Ayant fait de bonnes études de chimie, de géologie et de minéralogie, étant doué d’une santé de fer et de muscles robustes, ayant des talents éprouvés de chasseur et de pêcheur, il était parfaitement armé pour l’état rude, et solitaire du chercheur d’or.

On venait de trouver des filons de minerai dans la région d’Amos, au cœur de l’Abitibi, et c’est là que Paul Gravel se dirigea d’abord. Son intention n’était pas de s’acheter un claim pour l’exploiter, ni de travailler pour le compte d’une compagnie ; il voulait découvrir de l’or.

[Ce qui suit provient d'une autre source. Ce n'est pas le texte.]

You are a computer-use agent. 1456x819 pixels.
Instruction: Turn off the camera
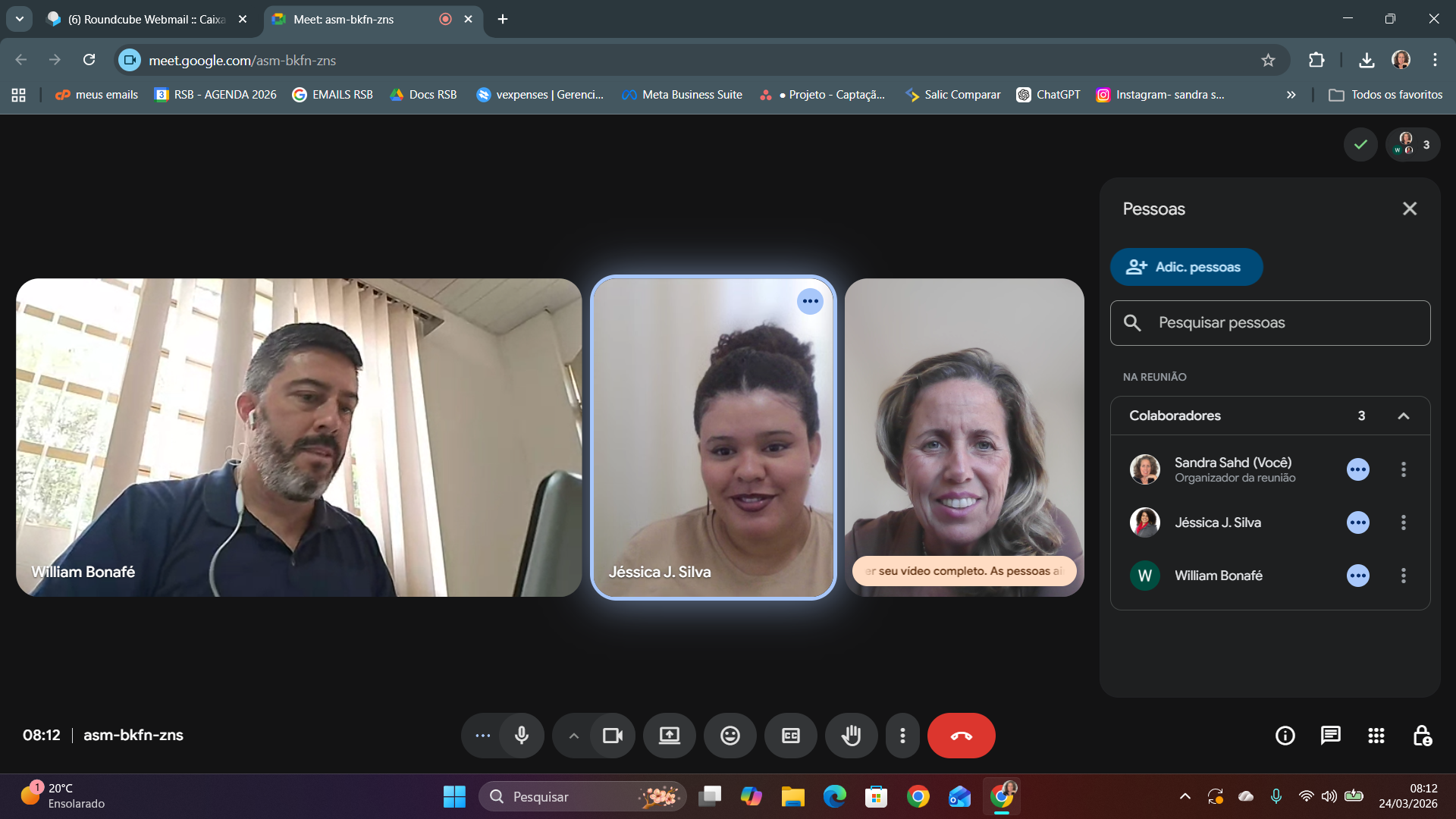point(612,736)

Bien équipé, il s’enfonça dans les bois, cherchant les territoires inexplorés et les plus déserts, étudiant les terrains, scrutant le quartz, premier indice fort souvent du voisinage de l’or. Avec l’hiver, la neige vint interrompre ses recherches restées infructueuses ; il avait bien trouvé des traces de minerai de fer, mais aucun filon d’importance.

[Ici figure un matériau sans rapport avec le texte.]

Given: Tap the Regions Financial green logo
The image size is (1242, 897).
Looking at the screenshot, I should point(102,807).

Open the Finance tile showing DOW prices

Il avait passé l’été dans une solitude complète, transportant sa tente avec lui, se nourrissant des produits de la chasse et de la pêche ; quand cela était nécessaire, il descendait à la ville renouveler sa provision de cartouches, de café, de sel, de farine, puis, sur son canot d’écorce, il remontait le cours de la rivière jusqu’à son camp.

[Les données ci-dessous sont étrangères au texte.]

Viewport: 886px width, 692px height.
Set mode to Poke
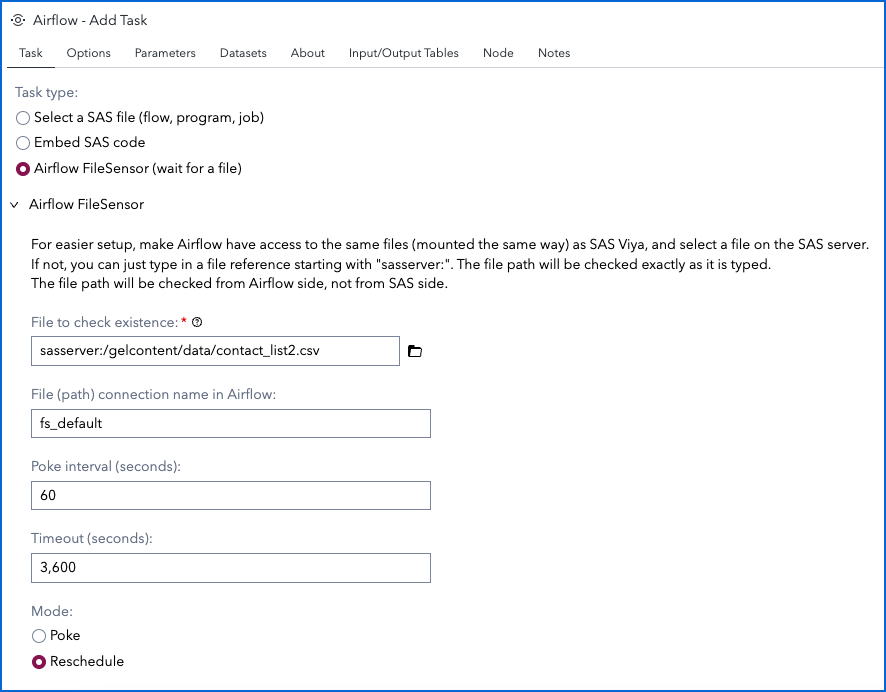pyautogui.click(x=38, y=636)
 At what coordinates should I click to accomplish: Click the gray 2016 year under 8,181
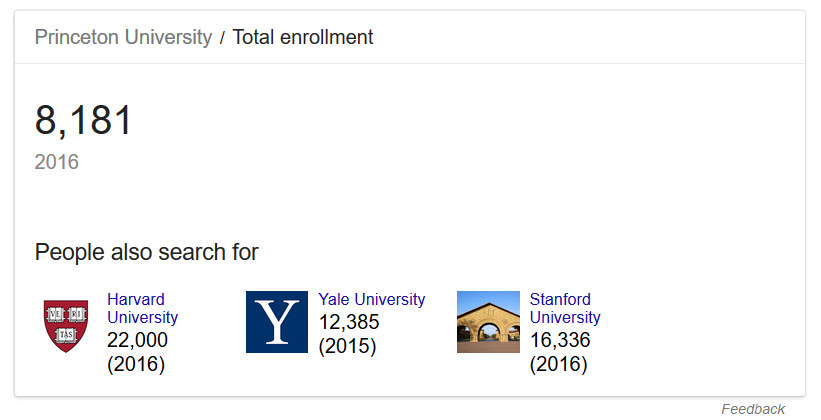click(57, 162)
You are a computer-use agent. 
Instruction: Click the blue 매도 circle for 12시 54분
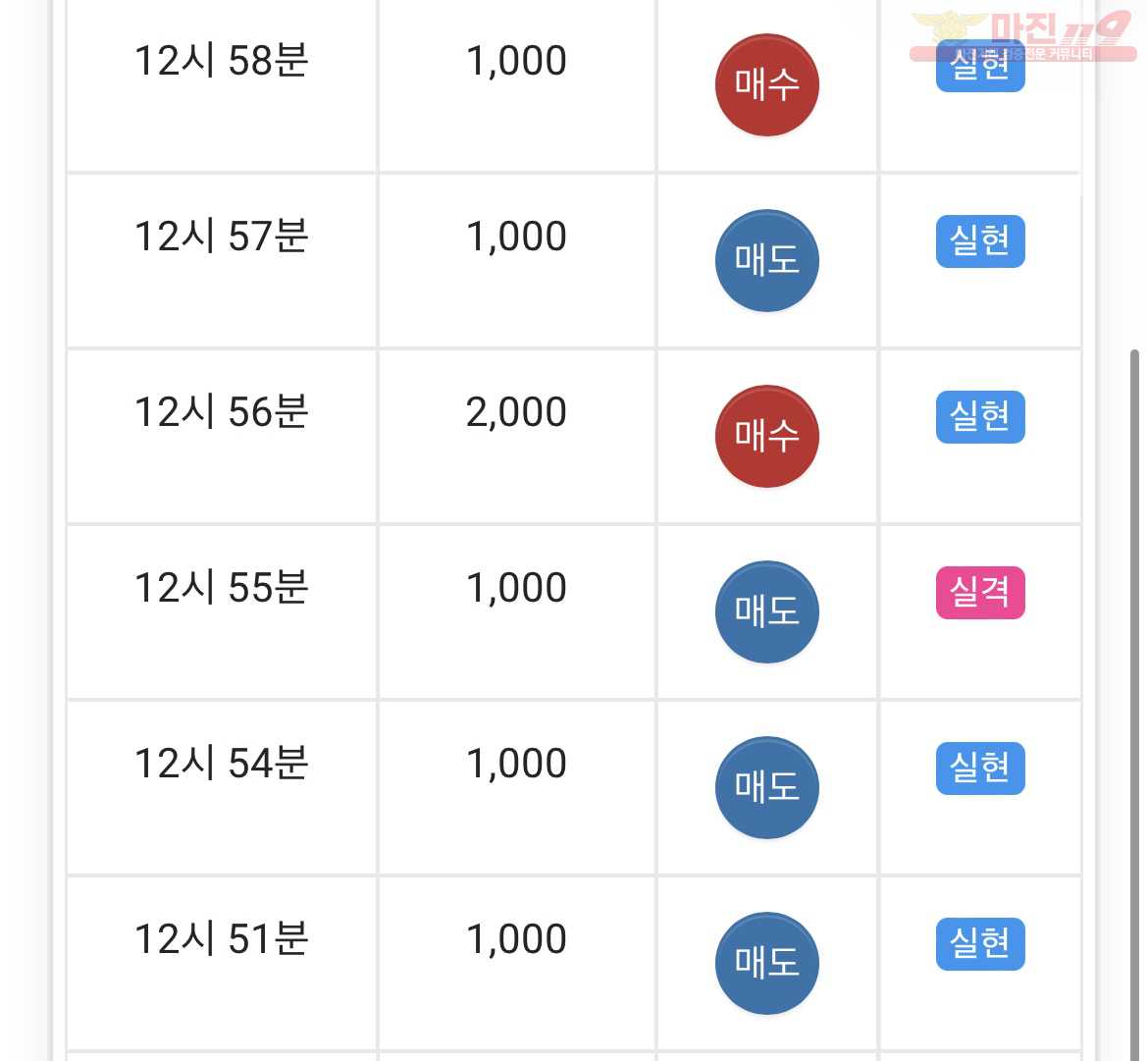click(x=766, y=788)
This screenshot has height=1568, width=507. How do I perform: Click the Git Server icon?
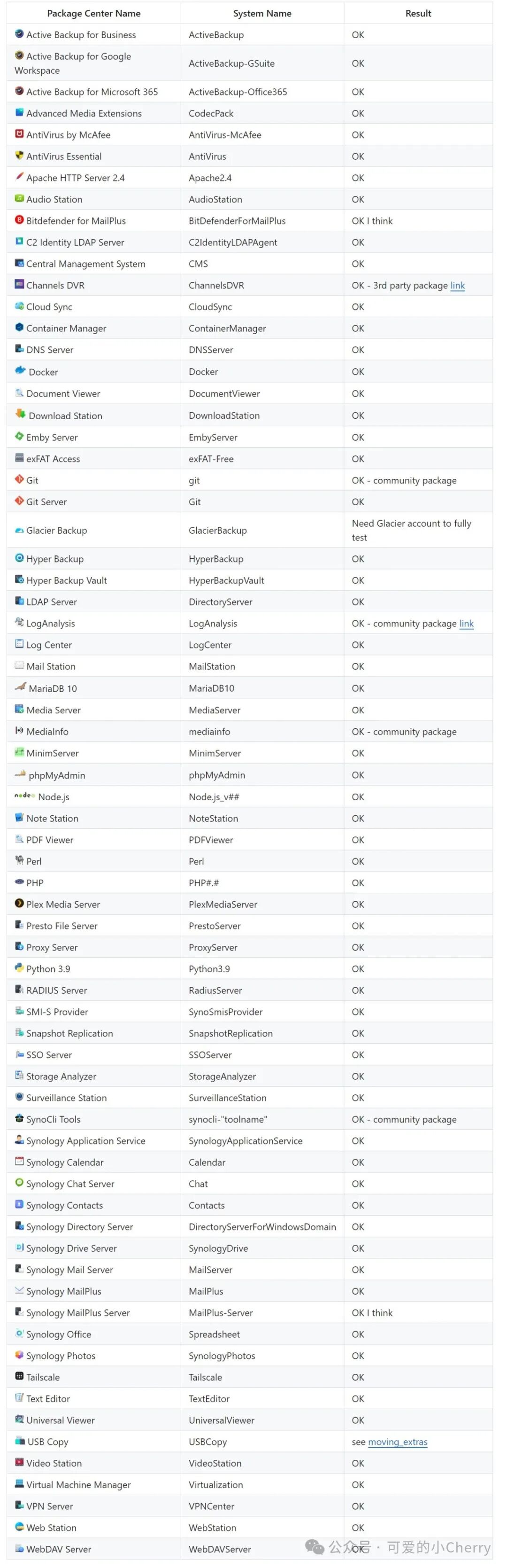[x=19, y=500]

L’hiver venu, il se joignit à Cochrane à un groupe de trappeurs partant pour la baie d’Hudson, car, bien que sa fortune lui permît de se terrer dans quelque bourgade, il ne voulait pas se laisser aller à l’inaction.

Telle fut sa vie pendant cinq années.

Inlassablement, sitôt les neiges fondues, il reprenait ses recherches dans l’Abitibi où son instinct lui disait qu’elles seraient un jour couronnées de succès.

En 1923, au nord de Makamik, il avait trouvé un assez bon filon de cuivre et l’avait immédiatement vendu vingt milles piastres à une grande compagnie minière ; sur cette somme, il reçut cinq mille piastres comptant, le reste devant lui être versé si, après sondages, la compagnie décidait d’exploiter sa découverte.

En 1924, il se trouvait dans les bois, au Nord-Est de Cochrane, dans un secteur absolument désert, quoique proche de la ligne du chemin de fer Canadien National.

Aussi, quelle ne fut pas sa stupéfaction, au cours d’une partie de chasse, de rencontrer un homme évanoui, un homme de sa taille et lui ressemblant étrangement, quoique ses cheveux fussent d’un blond terreux et sa lèvre rase.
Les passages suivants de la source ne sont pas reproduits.